** EXERCISE TASK **
Edit the lines from the line with "You are a computer-use agent. Screen" to the line with "Looking at the screenshot, I should [1720, 412]." by changing "Instruction" to "Command" and leaving everything else unchanged. Return only those lines.

==============================

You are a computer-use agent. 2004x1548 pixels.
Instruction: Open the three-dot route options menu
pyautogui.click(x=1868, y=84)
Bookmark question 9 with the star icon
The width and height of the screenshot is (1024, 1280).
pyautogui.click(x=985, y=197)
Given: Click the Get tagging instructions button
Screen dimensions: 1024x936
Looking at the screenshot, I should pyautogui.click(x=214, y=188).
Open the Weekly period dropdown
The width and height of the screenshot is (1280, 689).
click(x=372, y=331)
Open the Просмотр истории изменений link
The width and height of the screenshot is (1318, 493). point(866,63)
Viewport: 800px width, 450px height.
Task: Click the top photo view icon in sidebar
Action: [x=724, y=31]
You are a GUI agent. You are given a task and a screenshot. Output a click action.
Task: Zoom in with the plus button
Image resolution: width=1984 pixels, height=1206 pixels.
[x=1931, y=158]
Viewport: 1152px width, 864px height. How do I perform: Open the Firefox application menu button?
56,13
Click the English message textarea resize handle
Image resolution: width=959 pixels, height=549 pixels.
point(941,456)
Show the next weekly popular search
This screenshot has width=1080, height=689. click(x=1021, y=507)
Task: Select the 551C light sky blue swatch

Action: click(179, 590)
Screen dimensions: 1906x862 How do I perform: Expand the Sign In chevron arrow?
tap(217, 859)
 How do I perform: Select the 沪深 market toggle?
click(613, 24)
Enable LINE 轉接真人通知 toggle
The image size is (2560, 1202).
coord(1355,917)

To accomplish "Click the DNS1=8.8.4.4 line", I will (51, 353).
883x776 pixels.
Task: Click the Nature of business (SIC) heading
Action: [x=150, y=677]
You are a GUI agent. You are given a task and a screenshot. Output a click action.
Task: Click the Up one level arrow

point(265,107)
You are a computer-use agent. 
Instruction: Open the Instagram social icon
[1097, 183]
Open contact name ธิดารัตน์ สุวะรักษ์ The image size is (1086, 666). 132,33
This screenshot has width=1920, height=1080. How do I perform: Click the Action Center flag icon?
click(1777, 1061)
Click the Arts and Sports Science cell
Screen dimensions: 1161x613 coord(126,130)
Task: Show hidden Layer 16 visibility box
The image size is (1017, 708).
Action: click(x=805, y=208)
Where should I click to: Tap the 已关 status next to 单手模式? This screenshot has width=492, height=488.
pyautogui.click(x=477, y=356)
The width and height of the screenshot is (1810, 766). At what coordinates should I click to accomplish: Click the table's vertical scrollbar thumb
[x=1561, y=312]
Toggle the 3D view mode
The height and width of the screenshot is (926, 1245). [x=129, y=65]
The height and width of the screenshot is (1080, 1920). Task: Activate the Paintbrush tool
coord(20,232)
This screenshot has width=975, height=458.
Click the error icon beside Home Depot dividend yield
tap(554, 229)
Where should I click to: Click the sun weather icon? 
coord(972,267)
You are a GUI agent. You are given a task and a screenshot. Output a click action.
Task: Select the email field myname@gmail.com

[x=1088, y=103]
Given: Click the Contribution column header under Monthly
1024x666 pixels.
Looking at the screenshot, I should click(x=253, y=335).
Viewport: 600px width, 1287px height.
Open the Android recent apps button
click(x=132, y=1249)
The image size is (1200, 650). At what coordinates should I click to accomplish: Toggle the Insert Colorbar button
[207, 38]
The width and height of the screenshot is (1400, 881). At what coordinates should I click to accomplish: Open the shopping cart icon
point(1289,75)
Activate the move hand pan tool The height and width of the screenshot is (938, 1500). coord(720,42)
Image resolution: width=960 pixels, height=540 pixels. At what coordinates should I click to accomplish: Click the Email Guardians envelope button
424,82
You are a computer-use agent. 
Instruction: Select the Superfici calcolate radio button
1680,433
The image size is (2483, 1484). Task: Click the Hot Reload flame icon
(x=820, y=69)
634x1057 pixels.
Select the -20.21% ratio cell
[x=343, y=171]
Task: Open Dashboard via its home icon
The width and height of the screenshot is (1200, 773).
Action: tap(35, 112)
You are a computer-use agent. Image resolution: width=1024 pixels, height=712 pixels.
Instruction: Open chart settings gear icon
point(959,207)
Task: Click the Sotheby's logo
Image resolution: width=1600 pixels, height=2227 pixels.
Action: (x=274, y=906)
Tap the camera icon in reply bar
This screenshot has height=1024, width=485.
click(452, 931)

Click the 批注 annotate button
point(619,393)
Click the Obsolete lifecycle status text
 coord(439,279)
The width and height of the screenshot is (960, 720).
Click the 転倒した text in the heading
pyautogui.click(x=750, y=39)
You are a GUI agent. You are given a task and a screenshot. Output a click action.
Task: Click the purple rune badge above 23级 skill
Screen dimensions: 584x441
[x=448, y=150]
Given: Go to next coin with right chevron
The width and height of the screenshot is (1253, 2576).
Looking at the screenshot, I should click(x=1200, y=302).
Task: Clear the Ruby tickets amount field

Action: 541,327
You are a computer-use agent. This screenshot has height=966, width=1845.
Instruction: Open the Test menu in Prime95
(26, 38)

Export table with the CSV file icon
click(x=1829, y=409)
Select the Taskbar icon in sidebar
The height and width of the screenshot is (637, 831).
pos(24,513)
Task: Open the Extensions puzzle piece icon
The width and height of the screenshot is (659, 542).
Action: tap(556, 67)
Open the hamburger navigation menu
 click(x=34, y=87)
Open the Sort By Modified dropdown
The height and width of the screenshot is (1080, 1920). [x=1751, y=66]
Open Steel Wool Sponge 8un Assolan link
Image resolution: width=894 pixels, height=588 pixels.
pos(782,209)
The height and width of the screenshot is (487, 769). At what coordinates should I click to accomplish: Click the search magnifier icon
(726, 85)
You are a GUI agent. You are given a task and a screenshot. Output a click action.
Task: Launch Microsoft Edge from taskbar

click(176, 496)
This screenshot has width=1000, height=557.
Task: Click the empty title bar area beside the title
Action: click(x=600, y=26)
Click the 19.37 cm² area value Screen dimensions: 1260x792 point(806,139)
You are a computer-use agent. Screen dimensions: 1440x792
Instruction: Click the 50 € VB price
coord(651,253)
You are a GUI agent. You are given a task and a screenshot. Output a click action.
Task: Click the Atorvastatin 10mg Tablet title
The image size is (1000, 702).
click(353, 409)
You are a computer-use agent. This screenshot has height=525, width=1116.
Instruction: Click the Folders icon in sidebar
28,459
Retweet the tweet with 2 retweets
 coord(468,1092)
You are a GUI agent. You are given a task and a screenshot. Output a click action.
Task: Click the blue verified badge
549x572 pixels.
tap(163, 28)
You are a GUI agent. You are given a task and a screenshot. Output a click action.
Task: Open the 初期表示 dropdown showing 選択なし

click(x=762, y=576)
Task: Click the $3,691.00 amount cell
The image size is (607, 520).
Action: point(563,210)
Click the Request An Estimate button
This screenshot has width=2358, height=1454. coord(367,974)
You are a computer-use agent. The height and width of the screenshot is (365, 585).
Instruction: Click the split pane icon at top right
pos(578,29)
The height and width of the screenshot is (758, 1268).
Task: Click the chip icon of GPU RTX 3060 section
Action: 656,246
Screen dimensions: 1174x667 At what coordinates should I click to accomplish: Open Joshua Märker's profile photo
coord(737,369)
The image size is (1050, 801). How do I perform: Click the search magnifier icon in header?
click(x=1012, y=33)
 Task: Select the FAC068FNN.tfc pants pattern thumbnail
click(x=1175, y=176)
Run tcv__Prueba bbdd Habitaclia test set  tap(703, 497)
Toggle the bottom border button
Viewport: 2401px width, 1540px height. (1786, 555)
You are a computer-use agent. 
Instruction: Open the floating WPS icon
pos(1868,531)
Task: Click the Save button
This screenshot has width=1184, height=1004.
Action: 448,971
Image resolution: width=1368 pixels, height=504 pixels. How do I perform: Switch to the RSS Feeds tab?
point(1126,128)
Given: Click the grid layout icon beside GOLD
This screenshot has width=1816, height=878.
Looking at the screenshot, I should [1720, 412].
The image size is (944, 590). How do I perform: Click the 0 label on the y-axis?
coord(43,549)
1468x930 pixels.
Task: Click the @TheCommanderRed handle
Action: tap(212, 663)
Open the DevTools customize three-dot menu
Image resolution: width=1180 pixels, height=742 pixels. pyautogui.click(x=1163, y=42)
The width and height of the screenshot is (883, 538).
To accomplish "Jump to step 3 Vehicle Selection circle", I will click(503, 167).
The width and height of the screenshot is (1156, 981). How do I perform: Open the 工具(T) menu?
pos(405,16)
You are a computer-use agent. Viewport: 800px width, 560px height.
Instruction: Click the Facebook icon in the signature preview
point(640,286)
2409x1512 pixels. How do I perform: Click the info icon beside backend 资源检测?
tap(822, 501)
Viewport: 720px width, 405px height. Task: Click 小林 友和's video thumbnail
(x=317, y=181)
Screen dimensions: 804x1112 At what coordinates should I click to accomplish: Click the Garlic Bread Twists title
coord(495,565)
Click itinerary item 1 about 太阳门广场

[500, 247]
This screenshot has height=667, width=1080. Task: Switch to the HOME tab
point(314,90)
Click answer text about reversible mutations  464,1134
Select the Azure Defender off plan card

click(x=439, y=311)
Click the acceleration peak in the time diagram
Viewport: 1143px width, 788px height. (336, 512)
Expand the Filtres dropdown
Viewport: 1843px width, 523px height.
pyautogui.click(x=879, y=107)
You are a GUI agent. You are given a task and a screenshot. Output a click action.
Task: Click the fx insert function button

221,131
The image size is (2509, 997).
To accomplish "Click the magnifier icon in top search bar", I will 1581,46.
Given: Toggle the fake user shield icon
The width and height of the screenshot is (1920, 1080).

==============================

** REPLY **
You are a computer-use agent. Screen dimensions: 1440x792
Command: Click the 50 € VB price
coord(651,253)
You are a GUI agent. You are given a task and a screenshot. Output a click action.
Task: Click the Atorvastatin 10mg Tablet title
The image size is (1000, 702).
click(353, 409)
You are a computer-use agent. This screenshot has height=525, width=1116.
Command: Click the Folders icon in sidebar
28,459
Retweet the tweet with 2 retweets
 coord(468,1092)
You are a GUI agent. You are given a task and a screenshot. Output a click action.
Task: Click the blue verified badge
549x572 pixels.
tap(163, 28)
You are a GUI agent. You are given a task and a screenshot. Output a click action.
Task: Open the 初期表示 dropdown showing 選択なし

click(x=762, y=576)
Task: Click the $3,691.00 amount cell
The image size is (607, 520).
Action: point(563,210)
Click the Request An Estimate button
This screenshot has width=2358, height=1454. coord(367,974)
You are a computer-use agent. The height and width of the screenshot is (365, 585).
Command: Click the split pane icon at top right
pos(578,29)
The height and width of the screenshot is (758, 1268).
Task: Click the chip icon of GPU RTX 3060 section
Action: 656,246
Screen dimensions: 1174x667 At what coordinates should I click to accomplish: Open Joshua Märker's profile photo
coord(737,369)
The image size is (1050, 801). How do I perform: Click the search magnifier icon in header?
click(x=1012, y=33)
 Task: Select the FAC068FNN.tfc pants pattern thumbnail
click(x=1175, y=176)
Run tcv__Prueba bbdd Habitaclia test set  tap(703, 497)
Toggle the bottom border button
Viewport: 2401px width, 1540px height. (1786, 555)
You are a computer-use agent. 
Command: Open the floating WPS icon
pos(1868,531)
Task: Click the Save button
This screenshot has width=1184, height=1004.
Action: 448,971
Image resolution: width=1368 pixels, height=504 pixels. How do I perform: Switch to the RSS Feeds tab?
point(1126,128)
Given: Click the grid layout icon beside GOLD
This screenshot has width=1816, height=878.
Looking at the screenshot, I should [1720, 412].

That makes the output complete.